|
|
|
|
|
by wolfgarbe
136 days ago
|
|
Peter Norvig shows that an edit distance = 2 will cover 98.9% spelling errors.
https://impythonist.wordpress.com/2014/03/18/peter-norvigs-2... That's the reason why the default maximum edit distance of SymSpell is 2. Now, all your 6 out of 6 examples are chosen from that 1.1% margin that is not covered by edit distance 2, presenting a rather unlikely high amount of errors within a single word. The third-party SymSpell port from Justin Willaby, which you were using for benchmarking, clearly states that you need to set both maxEditDistance and dictionaryEditDistance to a higher number if you want to correct higher edit distances. That you neither used nor mentioned. This has nothing to do with accuracy; it is a choice regarding a performance vs. maximum edit distance tradeoff one can make according to the use case at hand. https://github.com/justinwilaby/spellchecker-wasm?tab=readme... pronnouncaition IS within edit distance 3, according to the Damerau-Levenshtein edit distance used by SymSpell. The reason is that adjacent transpositions are counted as a single dit.
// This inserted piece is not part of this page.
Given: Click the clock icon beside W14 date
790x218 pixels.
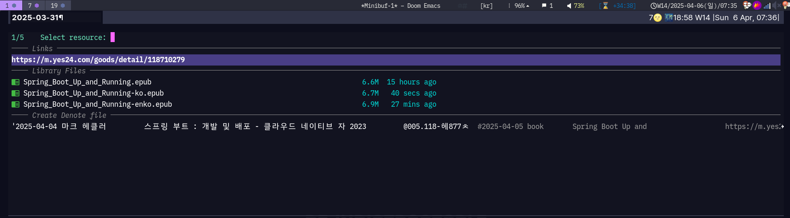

https://en.wikipedia.org/wiki/Damerau%E2%80%93Levenshtein_di... |
|
Lexiathan also doesn't have any edit distance parameters that need to be configured, so there is no "tuning" required. In particular, it's worth mentioning that using a very large dictionary, e.g. 500,000 words, often degrades accuracy rather than improves it, and likely increases memory usage and latency as well.
Regarding Norvig's 98.9% figure--this seems to be from Norvig's own made-up data. In the real world, users often generate misspellings that exceed 2 edit distances in many use cases (OCR, non-native speakers, medical/technical terminology, etc), and published text (often already spell-checked) doesn't reflect the same level of errors. And in any case, Norvig's spell-checker apparently only achieves an accuracy of 67% on its own chosen benchmarks, so clearly the 98.9% figure is not a realistic reflection of actual spell-checker performance, even for an edit distance of 2. Lexiathan is extremely accurate and retains high performance even on heavily degraded input, and the benchmark data (and demo) that I presented reflect that.